Written task: Can you reproduce, word for word, the stretch of the Butembo post below from "On public television, the" through "of the people."?

Text to read:
Thursday, February 3, 2011

Political Play

          Soldiers are filtering into Butembo and the surrounding areas like green smoke seeping under the crack in a door.  The Presidential elections aren’t until September, but things are already starting to shift.  A few weeks ago the current President, Joseph Kabila Kabange, announced that he would be changing the structure of the electoral play from a two part voting system to a single act.  Word on the street is that his "Popular" Party comprises 60% of the Judicial committee, and with a little monetary motivation, voting the change through became incontestable in any official sense.
          On public television, the entire Parliament and Judicial committee broke out in a fist-fight, in an attempt by the opposition to stop the pre-determined “vote”.  The scene would be comparable to Colin Powell punching Hilary Clinton in the face while Nancy Pelosi is kicking Rahm Emanuel between the legs.  It would be funny, if the implications weren’t so grave.  People want a democratic election; having only one vote removes any real possibility of representation of the people.
          When we arrive in Butembo one day, shortly after the physical filibuster, I ask a friend named Kambale if our mutual friend, Justin, was able to meet up with survivors he knows, who are currently at FEPSI.  Kambale responds by pinching his eyebrows together and looking anxiously at the floor.
    -Justin is still at home.
    -What happened?  Is he sick?
    -In his neighborhood it is not okay.  I called you last night at 8 p.m. to tell you the FaRDC are attacking the population there.  Since 5:30 p.m. last night, even until now.  They are shooting there.
          The evening before, Alana, Sarah and I went to one of the fanciest hotels here.  It has walls around it and the only billiards table in Butembo.  We went to play a game of pool , have some sodas and salad, and relax.  When we arrived the compound was dotted with soldiers and there was nothing relaxing about it.  Next to the billiards table, about 20 green uniforms were holding beers and AK-47s.  They left at around 5:20 p.m. nice and tipsy.
    -Is he okay?  I ask Kambale.
    -I spoke to him last night but not today.  He is probably hiding under the bed still with his family.
          He laughs a little, trying to make light of the situation. 
    -Why are the soldiers there?  I ask.
    -The Governor heard of malice there and so the army attacked the people.

Supplied material:
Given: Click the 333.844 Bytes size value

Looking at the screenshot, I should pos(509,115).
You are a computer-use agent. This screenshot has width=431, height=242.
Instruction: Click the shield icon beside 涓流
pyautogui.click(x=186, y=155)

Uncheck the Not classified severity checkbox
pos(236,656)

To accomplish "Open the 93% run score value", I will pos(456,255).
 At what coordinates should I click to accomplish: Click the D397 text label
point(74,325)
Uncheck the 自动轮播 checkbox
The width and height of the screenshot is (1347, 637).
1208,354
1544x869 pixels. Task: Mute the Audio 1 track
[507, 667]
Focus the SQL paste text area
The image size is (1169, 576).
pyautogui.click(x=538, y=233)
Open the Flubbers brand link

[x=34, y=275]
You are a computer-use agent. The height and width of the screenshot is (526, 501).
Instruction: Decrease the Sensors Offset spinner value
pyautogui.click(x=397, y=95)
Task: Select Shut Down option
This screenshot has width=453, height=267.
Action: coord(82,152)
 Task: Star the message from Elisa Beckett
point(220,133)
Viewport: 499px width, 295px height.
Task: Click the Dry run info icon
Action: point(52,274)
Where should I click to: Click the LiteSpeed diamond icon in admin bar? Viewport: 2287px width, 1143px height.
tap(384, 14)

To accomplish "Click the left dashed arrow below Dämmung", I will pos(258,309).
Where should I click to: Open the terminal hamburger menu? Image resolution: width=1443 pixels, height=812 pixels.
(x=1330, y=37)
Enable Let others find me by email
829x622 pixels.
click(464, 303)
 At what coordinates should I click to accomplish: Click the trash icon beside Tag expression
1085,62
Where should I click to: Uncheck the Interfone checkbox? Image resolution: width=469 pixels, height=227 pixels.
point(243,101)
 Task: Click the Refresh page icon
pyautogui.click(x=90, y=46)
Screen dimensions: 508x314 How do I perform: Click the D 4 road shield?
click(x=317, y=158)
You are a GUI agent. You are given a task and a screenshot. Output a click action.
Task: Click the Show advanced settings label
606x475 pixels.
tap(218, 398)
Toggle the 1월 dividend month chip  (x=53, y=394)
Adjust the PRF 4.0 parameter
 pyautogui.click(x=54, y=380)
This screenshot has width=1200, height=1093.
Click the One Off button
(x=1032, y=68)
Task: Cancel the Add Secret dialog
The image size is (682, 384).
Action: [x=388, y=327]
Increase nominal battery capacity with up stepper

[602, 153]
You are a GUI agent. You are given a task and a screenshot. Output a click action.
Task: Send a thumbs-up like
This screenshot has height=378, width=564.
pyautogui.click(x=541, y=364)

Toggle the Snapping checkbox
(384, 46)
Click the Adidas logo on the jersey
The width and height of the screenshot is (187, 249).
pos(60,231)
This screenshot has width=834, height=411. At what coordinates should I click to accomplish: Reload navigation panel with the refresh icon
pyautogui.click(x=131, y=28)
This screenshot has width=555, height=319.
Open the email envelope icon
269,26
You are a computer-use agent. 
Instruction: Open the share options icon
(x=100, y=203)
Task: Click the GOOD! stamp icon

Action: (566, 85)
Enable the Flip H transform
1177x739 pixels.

Solution for this task:
On public television, the entire Parliament and Judicial committee broke out in a fist-fight, in an attempt by the opposition to stop the pre-determined “vote”.  The scene would be comparable to Colin Powell punching Hilary Clinton in the face while Nancy Pelosi is kicking Rahm Emanuel between the legs.  It would be funny, if the implications weren’t so grave.  People want a democratic election; having only one vote removes any real possibility of representation of the people.